# Section 1-0 - Prelude

We'll start with the Kaggle Titanic dataset. The dataset is a list of Titanic passengers with features such as class, age, sex and fare. We'll use these features to train a model, and use the model to predict whether or not each passenger survived. A more detailed treatment of the dataset can be found here:

https://github.com/savarin/python_for_ml

In [1]:
import numpy as np
import pandas as pd
from sklearn.preprocessing import StandardScaler
from time import time

np.random.seed(1337)

df = pd.read_csv('data/titanic.csv')

In [2]:
df.head()

Unnamed: 0,Survived,Class,Sex,Age,Fare
0,0,3,1,22,7.25
1,1,1,0,38,71.2833
2,1,3,0,26,7.925
3,1,1,0,35,53.1
4,0,3,1,35,8.05


We split the data 80-20 into training and test sets. In addition, we scale the data so that each column has mean 0 and standard deviation 1, and create one-hot vectors with the labels (analogous to dummy variables).

In [3]:
df_train = df.iloc[:712, :]

scaler = StandardScaler()
features = ['Class', 'Sex', 'Age', 'Fare']
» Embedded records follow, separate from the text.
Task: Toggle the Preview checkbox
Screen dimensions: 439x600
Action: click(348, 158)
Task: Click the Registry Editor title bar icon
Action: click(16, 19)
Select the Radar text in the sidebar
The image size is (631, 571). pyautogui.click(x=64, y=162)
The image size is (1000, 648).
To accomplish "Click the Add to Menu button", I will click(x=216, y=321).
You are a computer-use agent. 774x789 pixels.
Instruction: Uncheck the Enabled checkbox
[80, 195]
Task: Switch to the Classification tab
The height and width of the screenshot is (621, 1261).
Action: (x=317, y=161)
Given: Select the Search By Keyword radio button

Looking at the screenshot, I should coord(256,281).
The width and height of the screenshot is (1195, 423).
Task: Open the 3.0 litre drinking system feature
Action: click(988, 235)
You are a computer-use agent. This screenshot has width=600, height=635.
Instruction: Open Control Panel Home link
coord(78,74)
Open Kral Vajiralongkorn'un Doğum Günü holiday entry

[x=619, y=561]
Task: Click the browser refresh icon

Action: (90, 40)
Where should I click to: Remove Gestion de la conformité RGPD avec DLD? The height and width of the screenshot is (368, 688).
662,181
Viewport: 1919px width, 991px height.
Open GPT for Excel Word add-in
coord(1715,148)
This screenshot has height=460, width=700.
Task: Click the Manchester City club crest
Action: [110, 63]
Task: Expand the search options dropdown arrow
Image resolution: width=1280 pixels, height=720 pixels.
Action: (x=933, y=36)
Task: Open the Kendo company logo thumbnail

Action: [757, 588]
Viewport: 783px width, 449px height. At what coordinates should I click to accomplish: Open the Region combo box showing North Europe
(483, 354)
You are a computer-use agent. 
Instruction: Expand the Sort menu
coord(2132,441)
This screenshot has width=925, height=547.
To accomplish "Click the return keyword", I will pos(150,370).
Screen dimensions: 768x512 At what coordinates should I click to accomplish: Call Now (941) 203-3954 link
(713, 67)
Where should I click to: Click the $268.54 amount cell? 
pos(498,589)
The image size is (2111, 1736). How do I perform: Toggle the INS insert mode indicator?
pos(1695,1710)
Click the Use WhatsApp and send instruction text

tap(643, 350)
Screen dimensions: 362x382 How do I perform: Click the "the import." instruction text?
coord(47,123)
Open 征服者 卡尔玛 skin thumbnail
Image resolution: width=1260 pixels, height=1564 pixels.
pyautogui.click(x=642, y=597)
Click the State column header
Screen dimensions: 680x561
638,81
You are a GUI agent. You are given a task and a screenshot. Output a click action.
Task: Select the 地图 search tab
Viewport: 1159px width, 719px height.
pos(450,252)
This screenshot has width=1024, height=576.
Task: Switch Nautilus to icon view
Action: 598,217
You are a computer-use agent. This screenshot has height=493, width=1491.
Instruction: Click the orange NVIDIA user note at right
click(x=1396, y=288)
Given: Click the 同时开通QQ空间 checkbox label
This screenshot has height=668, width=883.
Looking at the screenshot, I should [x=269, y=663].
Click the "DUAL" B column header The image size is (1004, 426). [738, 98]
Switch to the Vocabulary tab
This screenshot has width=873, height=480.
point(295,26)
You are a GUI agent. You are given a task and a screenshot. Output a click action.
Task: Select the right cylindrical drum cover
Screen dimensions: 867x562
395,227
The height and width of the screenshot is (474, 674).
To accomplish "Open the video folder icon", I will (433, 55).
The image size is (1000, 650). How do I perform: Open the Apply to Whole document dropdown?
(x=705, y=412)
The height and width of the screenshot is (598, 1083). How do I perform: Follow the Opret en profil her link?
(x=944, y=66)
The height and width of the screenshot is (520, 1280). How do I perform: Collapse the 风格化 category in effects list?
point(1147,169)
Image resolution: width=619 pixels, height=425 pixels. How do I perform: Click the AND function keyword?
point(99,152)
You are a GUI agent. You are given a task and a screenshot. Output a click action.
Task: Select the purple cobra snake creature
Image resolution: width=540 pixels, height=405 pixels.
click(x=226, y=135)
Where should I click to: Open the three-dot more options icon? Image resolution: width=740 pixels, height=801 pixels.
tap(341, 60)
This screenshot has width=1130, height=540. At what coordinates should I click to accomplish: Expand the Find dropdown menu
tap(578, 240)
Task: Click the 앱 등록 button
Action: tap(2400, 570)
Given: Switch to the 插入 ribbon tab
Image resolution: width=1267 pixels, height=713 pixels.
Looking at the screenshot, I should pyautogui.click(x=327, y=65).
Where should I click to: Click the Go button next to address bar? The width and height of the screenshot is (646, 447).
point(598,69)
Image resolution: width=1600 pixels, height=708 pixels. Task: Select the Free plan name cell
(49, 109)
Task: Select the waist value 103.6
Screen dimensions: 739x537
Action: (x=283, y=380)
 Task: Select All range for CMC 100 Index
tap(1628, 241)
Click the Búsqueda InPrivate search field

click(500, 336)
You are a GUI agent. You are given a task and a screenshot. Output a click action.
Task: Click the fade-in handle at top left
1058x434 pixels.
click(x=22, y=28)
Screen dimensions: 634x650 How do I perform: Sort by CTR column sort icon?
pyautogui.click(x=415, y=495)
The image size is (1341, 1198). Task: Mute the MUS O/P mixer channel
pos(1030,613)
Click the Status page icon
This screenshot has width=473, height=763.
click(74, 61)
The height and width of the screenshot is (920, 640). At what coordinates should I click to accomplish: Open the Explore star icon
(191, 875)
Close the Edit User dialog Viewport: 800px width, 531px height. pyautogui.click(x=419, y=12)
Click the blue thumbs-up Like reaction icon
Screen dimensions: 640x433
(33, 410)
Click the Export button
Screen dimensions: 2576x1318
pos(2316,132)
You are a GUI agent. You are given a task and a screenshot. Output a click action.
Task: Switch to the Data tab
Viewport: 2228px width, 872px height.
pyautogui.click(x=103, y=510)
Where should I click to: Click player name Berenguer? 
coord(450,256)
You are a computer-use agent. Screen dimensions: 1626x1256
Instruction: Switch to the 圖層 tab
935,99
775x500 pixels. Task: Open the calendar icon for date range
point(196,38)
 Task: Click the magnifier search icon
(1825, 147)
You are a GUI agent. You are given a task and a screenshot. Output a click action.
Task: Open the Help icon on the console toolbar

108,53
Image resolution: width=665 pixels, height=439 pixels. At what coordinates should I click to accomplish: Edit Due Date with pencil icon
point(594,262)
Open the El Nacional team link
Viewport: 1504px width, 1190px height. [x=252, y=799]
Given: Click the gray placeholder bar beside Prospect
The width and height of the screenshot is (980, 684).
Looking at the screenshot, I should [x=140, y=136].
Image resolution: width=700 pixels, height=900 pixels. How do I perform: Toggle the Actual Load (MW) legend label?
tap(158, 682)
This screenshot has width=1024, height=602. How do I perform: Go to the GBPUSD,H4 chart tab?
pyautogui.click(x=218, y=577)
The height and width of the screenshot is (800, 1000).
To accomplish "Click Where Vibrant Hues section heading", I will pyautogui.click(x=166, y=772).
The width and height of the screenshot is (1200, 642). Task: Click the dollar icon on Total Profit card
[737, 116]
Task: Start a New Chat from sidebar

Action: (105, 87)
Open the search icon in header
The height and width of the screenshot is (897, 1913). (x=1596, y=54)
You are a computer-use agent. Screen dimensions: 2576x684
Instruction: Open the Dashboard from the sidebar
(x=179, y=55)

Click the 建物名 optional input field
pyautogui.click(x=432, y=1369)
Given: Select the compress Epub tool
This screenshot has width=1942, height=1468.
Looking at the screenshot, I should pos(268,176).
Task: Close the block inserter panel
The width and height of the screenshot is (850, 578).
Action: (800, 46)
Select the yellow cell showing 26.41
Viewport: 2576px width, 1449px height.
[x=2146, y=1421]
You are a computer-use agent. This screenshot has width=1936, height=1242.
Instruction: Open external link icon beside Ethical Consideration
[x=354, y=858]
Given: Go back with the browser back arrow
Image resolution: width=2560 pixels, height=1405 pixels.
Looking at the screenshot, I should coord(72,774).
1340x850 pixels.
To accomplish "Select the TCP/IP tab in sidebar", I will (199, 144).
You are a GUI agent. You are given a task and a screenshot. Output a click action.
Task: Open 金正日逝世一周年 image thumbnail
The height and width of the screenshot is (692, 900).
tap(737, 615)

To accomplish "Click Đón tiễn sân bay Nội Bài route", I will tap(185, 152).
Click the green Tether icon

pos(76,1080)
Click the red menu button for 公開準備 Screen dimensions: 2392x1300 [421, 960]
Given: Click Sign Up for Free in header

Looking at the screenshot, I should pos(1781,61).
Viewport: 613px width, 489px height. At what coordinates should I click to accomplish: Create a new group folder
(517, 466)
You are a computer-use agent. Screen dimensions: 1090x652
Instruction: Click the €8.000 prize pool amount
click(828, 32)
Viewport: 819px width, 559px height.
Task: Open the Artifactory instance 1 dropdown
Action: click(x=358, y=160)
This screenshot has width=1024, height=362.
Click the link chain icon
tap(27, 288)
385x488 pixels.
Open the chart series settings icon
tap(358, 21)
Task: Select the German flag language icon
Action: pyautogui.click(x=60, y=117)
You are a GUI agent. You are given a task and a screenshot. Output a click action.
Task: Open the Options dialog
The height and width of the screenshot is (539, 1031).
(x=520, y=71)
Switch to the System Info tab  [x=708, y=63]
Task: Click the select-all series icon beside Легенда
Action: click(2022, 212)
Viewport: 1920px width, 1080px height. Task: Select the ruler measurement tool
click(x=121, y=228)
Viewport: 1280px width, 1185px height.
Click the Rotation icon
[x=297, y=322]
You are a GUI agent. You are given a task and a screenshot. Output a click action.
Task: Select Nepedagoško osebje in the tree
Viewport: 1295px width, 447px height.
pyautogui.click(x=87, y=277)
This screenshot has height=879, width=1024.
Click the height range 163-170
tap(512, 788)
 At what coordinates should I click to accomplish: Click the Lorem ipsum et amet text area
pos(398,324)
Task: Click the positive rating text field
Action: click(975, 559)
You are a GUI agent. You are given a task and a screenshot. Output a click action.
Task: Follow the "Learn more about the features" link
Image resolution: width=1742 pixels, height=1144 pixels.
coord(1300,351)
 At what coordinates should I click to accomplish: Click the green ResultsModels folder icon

X_train = scaler.fit_transform(df_train[features].values)
y_train = df_train['Survived'].values
y_train_onehot = pd.get_dummies(df_train['Survived']).values

In [4]:
X_train[:5, :]

array([[ 0.83290956,  0.74926865, -0.61259594, -0.51933199],
       [-1.55353553, -1.33463478,  0.6184268 ,  0.79718222],
       [ 0.83290956, -1.33463478, -0.30484025, -0.5054541 ],
       [-1.55353553, -1.33463478,  0.38761004,  0.42333654],
       [ 0.83290956,  0.74926865,  0.38761004, -0.50288412]])

In [5]:
y_train[:5]

array([0, 1, 1, 1, 0])

In [6]:
y_train_onehot[:5]

array([[ 1.,  0.],
       [ 0.,  1.],
       [ 0.,  1.],
       [ 0.,  1.],
       [ 1.,  0.]])

In [7]:
df_test = df.iloc[712:, :]

X_test = scaler.transform(df_test[features].values)
y_test = df_test['Survived'].values

 ## Benchmark

To create a basis for comparison, we train a Random Forest model and record the accuracy on the test set.

In [8]:
from sklearn.ensemble import RandomForestClassifier

model = RandomForestClassifier(random_state=0, verbose=3)
model = model.fit(X_train, y_train)

y_prediction = model.predict(X_test)
print "\naccuracy", np.sum(y_prediction == y_test) / float(len(y_test))

building tree 1 of 10
building tree 2 of 10
building tree 3 of 10
building tree 4 of 10
building tree 5 of 10
building tree 6 of 10
building tree 7 of 10
building tree 8 of 10
building tree 9 of 10
building tree 10 of 10

accuracy 0.810055865922


[Parallel(n_jobs=1)]: Done  10 out of  10 | elapsed:    0.0s finished
[Parallel(n_jobs=1)]: Done  10 out of  10 | elapsed:    0.0s finished


## 1-layer Neural Network

For the input, we have a vector of length 4 that represents each passenger's features. As an example, we consider the first passenger in the dataset.

In [9]:
print X_train[0]

[ 0.83290956  0.74926865 -0.61259594 -0.51933199]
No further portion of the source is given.